*** Begin section ***
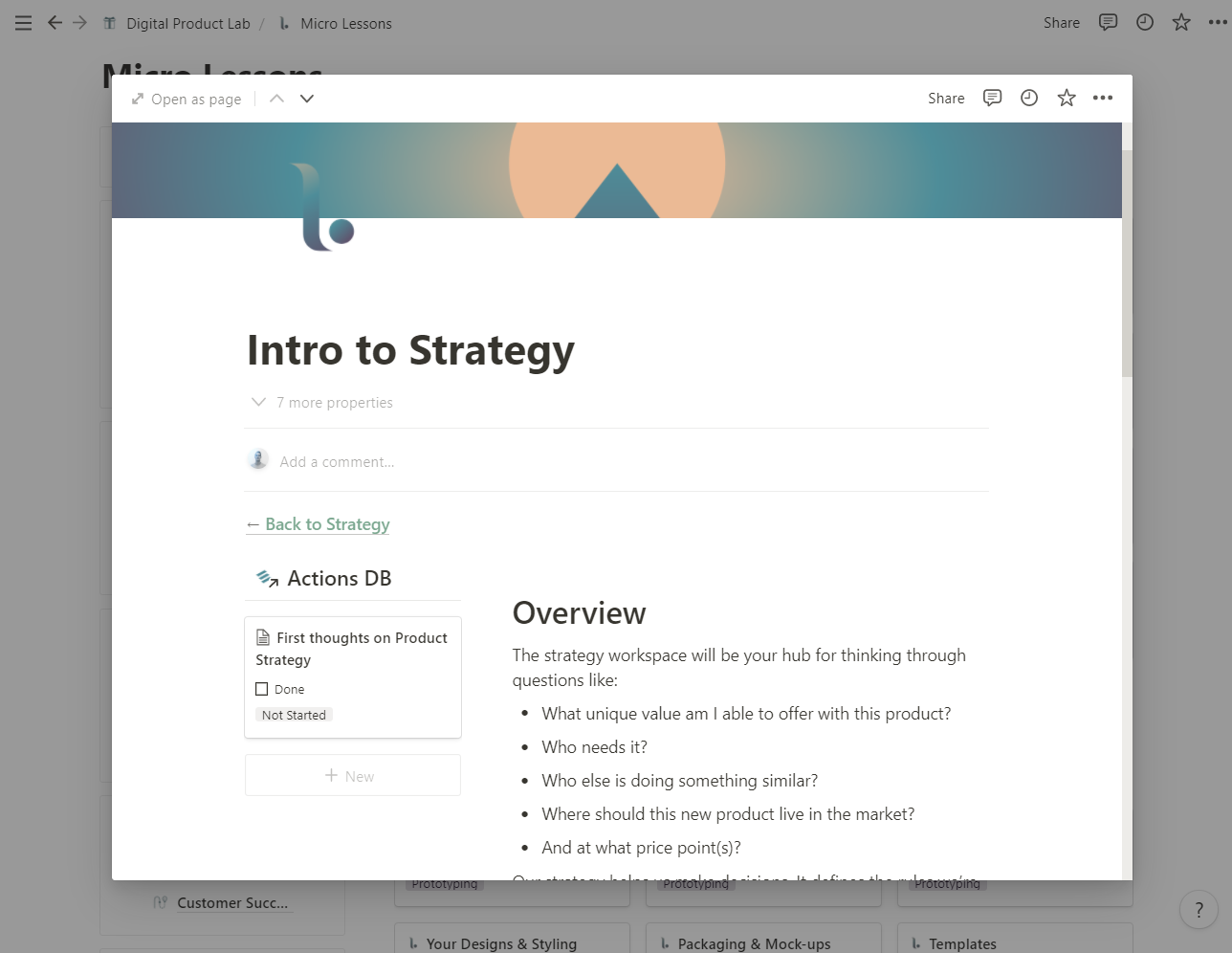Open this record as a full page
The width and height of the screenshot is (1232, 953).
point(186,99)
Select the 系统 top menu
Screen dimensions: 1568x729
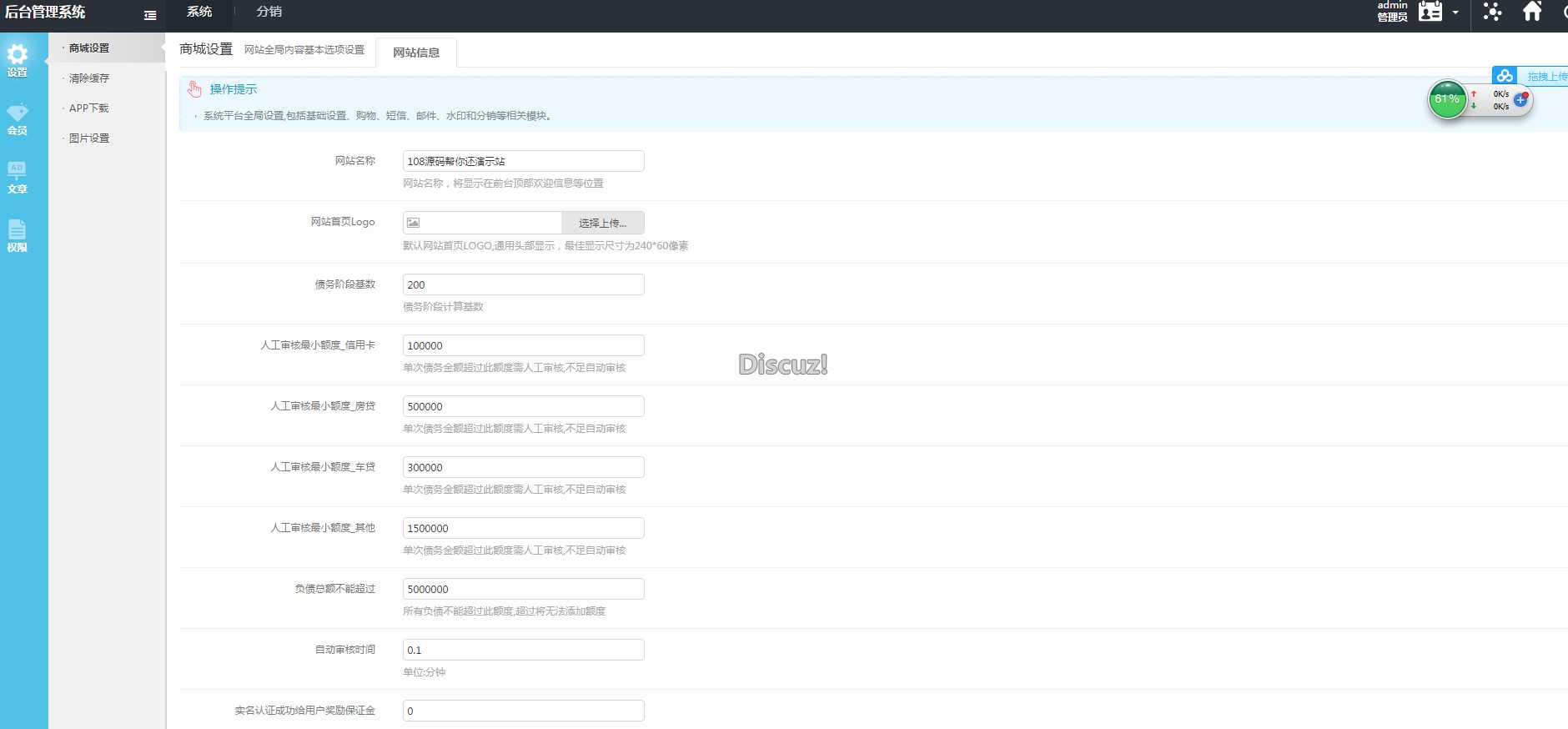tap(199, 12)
*** End section ***
#### Task brief
In the answer, the lines from the one containing "Select the 系统 top menu" to the end of the records above must be written out exactly, both ends included; the pictures must not appear.

#### Solution
Select the 系统 top menu
Screen dimensions: 1568x729
tap(199, 12)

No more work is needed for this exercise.